§ WHAT IS BEING ASKED: Copy the passage of the article on European Rugby League word for word, from "James Gordon" to "organised governance strategy.".

§ TEXT BLOCK:
⟨

The challenges of driving forward European Rugby League

James Gordon
Joran Schoenmaker Netherlands | Rugby League European Federation ball PA

Photo: PA

The recent re-brand of the European Rugby League, previously known as the Rugby League European Federation, signals the latest step in the sport’s organised governance strategy.

Sitting alongside its Asia-Pacific equivalent, ERL will in time relinquish its responsibility for Africa and the Middle East as further federations are created to sit underneath the worldwide body, International Rugby League.

David Butler, who has previously worked for the RFL as a match commissioner and in other match official related roles, was appointed General Manager of the ERL late last year, and took up post at the beginning of 2021.

Working with the RFL

One of the battles rugby league has is in part been caused by its unique foundation in the great split of 1895 – the RFL has been around for 126 years, and is still seen as the authority of the game in the Northern Hemisphere. As an organisation, its size, resources, heritage and influence dwarfs the European Rugby League federation, which technically sits above it in the governance structure of the sport worldwide.

“The RFL is a beast of an organisation. It’s huge. It’s been around a long time. It’s not about us competing with them. They are aware of us and are supportive of it. Lots of things happen because the RFL are supportive and have a genuine desire to grow the game in Europe.

“They want strong opposition on their doorstep. There is of course a right, and a need, for them to protect their interests, so we aren’t going to be able to force them to play internationals every weekend, and we know domestic competition is important for everybody.

“That’s where you put your roots and build a culture, and the international game adds profile and somewhere to aim for.

“The RFL is 126 years old. RLEF came in to being in 2003, incorporated in 2010, and is a very new organisation. We need to evolve this organisation commercially without damaging properties held elsewhere, and also look to alternative forms of the game.

⟩

§ EXCERPTED RECORDS:
⟨

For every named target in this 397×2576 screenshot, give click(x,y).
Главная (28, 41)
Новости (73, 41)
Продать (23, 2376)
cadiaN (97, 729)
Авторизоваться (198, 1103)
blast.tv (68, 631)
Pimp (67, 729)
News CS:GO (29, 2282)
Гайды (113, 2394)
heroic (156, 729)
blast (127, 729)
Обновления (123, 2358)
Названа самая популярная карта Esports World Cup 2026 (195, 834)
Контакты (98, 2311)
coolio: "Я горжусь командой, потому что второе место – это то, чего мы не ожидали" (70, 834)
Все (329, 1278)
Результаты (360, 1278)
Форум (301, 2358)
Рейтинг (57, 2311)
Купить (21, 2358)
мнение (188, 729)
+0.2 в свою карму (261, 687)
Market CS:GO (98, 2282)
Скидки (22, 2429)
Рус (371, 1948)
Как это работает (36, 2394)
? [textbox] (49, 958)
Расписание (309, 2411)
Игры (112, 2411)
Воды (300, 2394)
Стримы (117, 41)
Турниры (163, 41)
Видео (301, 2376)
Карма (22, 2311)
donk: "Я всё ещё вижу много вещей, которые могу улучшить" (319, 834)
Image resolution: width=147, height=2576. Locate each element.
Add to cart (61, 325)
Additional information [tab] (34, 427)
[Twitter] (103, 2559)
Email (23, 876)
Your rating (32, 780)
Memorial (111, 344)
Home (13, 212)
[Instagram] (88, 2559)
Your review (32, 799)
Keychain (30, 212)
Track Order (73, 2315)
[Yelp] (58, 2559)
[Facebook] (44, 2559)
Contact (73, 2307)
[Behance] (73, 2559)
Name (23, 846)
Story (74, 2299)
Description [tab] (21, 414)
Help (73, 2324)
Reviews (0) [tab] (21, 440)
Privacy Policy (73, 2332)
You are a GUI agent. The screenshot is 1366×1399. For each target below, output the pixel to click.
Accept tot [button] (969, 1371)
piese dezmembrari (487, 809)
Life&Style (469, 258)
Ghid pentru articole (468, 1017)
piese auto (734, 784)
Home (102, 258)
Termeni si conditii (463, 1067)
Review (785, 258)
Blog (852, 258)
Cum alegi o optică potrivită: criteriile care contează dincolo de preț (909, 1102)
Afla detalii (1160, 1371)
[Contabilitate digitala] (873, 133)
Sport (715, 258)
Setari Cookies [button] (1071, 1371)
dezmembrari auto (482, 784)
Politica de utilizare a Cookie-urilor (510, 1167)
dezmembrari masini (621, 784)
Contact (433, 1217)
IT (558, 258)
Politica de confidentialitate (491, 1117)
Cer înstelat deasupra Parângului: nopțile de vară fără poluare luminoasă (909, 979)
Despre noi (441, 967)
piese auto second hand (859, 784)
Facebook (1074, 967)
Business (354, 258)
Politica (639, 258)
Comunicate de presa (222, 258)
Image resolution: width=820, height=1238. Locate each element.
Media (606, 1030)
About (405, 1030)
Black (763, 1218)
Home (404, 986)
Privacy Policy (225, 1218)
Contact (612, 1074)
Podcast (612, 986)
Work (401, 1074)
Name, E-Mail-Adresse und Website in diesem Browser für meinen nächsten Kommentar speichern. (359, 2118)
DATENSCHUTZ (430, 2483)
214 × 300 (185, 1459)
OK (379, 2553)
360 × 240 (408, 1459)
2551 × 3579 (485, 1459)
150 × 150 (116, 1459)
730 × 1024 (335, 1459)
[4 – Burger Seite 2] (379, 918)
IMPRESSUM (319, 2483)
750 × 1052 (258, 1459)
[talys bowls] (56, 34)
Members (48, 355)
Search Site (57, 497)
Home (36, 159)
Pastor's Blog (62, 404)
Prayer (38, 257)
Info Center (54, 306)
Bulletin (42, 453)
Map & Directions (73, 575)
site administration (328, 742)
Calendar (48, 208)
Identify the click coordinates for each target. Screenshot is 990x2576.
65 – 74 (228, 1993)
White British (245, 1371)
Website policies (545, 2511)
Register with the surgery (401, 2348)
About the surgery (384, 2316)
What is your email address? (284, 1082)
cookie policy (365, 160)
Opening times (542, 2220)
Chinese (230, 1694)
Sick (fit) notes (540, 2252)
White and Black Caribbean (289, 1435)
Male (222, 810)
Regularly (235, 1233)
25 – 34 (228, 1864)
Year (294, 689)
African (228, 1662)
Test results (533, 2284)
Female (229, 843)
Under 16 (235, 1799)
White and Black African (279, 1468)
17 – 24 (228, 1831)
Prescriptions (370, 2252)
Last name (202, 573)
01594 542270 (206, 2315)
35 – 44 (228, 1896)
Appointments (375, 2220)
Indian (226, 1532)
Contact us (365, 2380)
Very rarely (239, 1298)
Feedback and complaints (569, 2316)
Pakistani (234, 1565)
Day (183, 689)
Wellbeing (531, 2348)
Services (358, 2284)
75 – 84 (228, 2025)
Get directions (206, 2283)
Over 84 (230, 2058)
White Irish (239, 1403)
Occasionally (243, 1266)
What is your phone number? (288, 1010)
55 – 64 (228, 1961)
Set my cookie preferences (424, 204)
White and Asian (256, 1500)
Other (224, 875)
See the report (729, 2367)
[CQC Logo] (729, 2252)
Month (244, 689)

⟩

§ WRITTEN SOLUTION:
James Gordon
Joran Schoenmaker Netherlands | Rugby League European Federation ball PA

Photo: PA

The recent re-brand of the European Rugby League, previously known as the Rugby League European Federation, signals the latest step in the sport’s organised governance strategy.